Л.М. Дробижева: Конечно. Я слушала лекции Ю.А. Левады в университете, лекции В.А. Ядова я слушала в Академии общественных наук. Новые возможности открылись для меня с переходом Юрика Вартановича Арутюняна из Института истории в Институт этнографии — там он возглавил сектор социологии. Это было в 1966-м году. Директором этого института стал Ю.В. Бромлей — он был хорошо информирован о том, что происходит в зарубежном мире, и видел перспективы этнографической науки. И перед ним была дилемма: либо этнография должна отказаться от изучения современности, либо должна принять социологическую науку в свое лоно. Бромлей ориентировалася на социологию изначально. Он пригласил в институт уже сложившихся специалистов-социологов Арутюняна и Шкаратана, который работал в Ленинграде. Надо сказать, что Арутюняна приглашал в Институт конкретных социальных исследований Г.В. Осипов, но, видимо, недостаточно настойчиво, и он пошел к Бромлею.
Мы были "кимовские", а Ким был человек особый — историк, который старался держаться правды. Он был академик, но тем не менее его выгнали с должности завотделом в Академии общественных наук, потому что однажды он открыто сказал, что у нас развитой социализм только до Московской кольцевой дороги. Он и нам позволял говорить все. А у Арутюняна уже были опубликованные историко-социологические работы, в частности по советскому крестьянству.
Я понимала, что Арутюнян будет заниматься целым сектором, этническими проблемами, а мне придется остаться в Институте истории. Однако судьба сложилась благоприятно. В историческом отделении Академии наук существовал Научный совет по национальным проблемам. Я была ученым секретарем этого Совета. Академик Жуков передал руководство Советом Юлиану Владимировичу Бромлею, и когда он возглавил Научный совет по национальным проблемам, то пригласил меня перейти в Институт этнографии. Я встала перед дилеммой: тут или там? Институт истории считался ведущим институтом академии, там работали ведущие специалисты историки — своим широким интеллектом притягивал Юрий Александрович Поляков, авторитетом был Виктор Петрович Данилов, человек демократической ориентации.
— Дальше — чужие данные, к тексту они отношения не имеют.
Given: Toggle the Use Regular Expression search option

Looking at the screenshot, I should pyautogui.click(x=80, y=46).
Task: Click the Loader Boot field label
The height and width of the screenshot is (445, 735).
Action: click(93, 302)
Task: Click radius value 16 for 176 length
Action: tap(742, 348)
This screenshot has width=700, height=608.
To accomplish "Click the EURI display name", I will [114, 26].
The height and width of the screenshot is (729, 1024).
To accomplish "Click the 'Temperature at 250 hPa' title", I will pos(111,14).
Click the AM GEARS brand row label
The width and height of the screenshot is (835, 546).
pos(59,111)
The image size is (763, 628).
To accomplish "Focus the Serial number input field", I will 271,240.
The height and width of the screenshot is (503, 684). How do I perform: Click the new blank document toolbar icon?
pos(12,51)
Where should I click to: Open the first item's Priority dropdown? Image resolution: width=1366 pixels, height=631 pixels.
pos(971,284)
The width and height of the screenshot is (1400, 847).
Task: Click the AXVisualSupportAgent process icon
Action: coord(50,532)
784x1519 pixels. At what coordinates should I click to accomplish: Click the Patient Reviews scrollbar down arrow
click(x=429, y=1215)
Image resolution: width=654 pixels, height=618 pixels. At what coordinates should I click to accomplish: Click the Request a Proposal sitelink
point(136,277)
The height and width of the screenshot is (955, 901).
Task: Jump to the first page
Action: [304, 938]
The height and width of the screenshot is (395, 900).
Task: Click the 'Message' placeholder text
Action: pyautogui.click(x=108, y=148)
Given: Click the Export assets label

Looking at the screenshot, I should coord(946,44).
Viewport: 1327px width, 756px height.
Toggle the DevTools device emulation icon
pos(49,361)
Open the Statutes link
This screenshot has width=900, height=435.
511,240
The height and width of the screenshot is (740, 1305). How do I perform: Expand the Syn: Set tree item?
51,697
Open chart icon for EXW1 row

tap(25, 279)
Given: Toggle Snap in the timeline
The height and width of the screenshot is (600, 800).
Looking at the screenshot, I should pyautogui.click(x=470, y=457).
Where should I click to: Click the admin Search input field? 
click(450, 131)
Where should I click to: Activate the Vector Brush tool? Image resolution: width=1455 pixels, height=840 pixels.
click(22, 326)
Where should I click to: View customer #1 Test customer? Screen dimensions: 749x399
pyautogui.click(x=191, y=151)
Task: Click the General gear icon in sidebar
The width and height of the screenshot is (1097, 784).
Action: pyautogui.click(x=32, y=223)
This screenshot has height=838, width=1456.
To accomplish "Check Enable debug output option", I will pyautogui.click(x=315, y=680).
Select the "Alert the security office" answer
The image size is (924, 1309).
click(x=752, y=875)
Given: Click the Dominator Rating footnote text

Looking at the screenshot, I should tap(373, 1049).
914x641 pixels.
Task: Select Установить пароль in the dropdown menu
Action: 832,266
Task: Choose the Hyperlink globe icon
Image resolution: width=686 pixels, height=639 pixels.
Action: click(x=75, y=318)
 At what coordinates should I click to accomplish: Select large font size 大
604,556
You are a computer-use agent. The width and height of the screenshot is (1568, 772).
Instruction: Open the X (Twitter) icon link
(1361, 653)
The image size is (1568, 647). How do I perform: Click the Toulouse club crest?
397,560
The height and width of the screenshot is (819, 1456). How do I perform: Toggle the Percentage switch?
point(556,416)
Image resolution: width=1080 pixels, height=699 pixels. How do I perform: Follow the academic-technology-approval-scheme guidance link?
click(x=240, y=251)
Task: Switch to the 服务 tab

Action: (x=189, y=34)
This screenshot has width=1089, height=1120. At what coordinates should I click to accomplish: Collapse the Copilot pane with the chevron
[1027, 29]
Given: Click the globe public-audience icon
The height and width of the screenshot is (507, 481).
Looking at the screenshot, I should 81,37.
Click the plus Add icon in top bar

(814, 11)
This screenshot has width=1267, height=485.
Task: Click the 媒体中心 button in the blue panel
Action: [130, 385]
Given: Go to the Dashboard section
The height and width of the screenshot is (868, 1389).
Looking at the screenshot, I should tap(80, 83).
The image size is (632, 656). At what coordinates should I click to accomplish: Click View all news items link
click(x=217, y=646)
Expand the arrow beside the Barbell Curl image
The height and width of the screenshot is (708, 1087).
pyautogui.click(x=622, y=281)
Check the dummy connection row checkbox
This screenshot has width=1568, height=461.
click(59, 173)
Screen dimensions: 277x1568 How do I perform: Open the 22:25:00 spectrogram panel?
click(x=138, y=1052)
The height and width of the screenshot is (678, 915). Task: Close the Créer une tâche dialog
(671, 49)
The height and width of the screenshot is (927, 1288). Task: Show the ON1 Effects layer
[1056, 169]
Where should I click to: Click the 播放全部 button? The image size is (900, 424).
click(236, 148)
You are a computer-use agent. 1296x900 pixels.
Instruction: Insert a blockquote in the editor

Так вот, дилемма: меня приглашают в Институт этнографии, где, как мне казалось, нет ничего, кроме "материальной культуры". И я в этой "материальной культуре" ничего не понимаю. Бромлей говорил: "Мы сделаем другой институт — будет социология национальных отношений как новая самостоятельная область".
Г.С. Батыгин: : Бромлей был влиятельным человеком в академии?
Л.М. Дробижева: Он был заместителем главного ученого секретаря Академии наук — это не самая высокая, но влиятельная позиция. Но дело не только в административном статусе. У Бромлея было ясное понимание новой перспективы в науке. Бромлей и Арутюнян, приглашая меня в Институт этнографии, сказали, что предполагают выделить большие средства на экспедиционный фонд, который необходим для организации массовых обследований в регионах. Это открывало реальные перспективы для продвижения этнонациональной проблематики.
Так я перешла в отдел к Арутюняну, оставаясь ученым секретарем Совета по национальным проблемам, который был передан из Института истории в Институт этнографии. Поскольку Бромлей был человек прогрессивных взглядов, работать было очень легко и интересно, а Арутюнян проявлял полное понимание и давал свободу. Мы вели межреспубликанское исследование по оптимизации условий развития наций. Я проводила много времени в экспедициях, была собрана масса материала о национальных проблемах в СССР. В 1981 году я защитила докторскую диссертацию о межэтнических отношениях в СССР. Работа была сделана на материалах исследований в Грузии, Эстонии, Молдавии, Узбекистане и РСФСР.
Г.С. Батыгин: Примерно в это время вы стали заместителем Бромлея?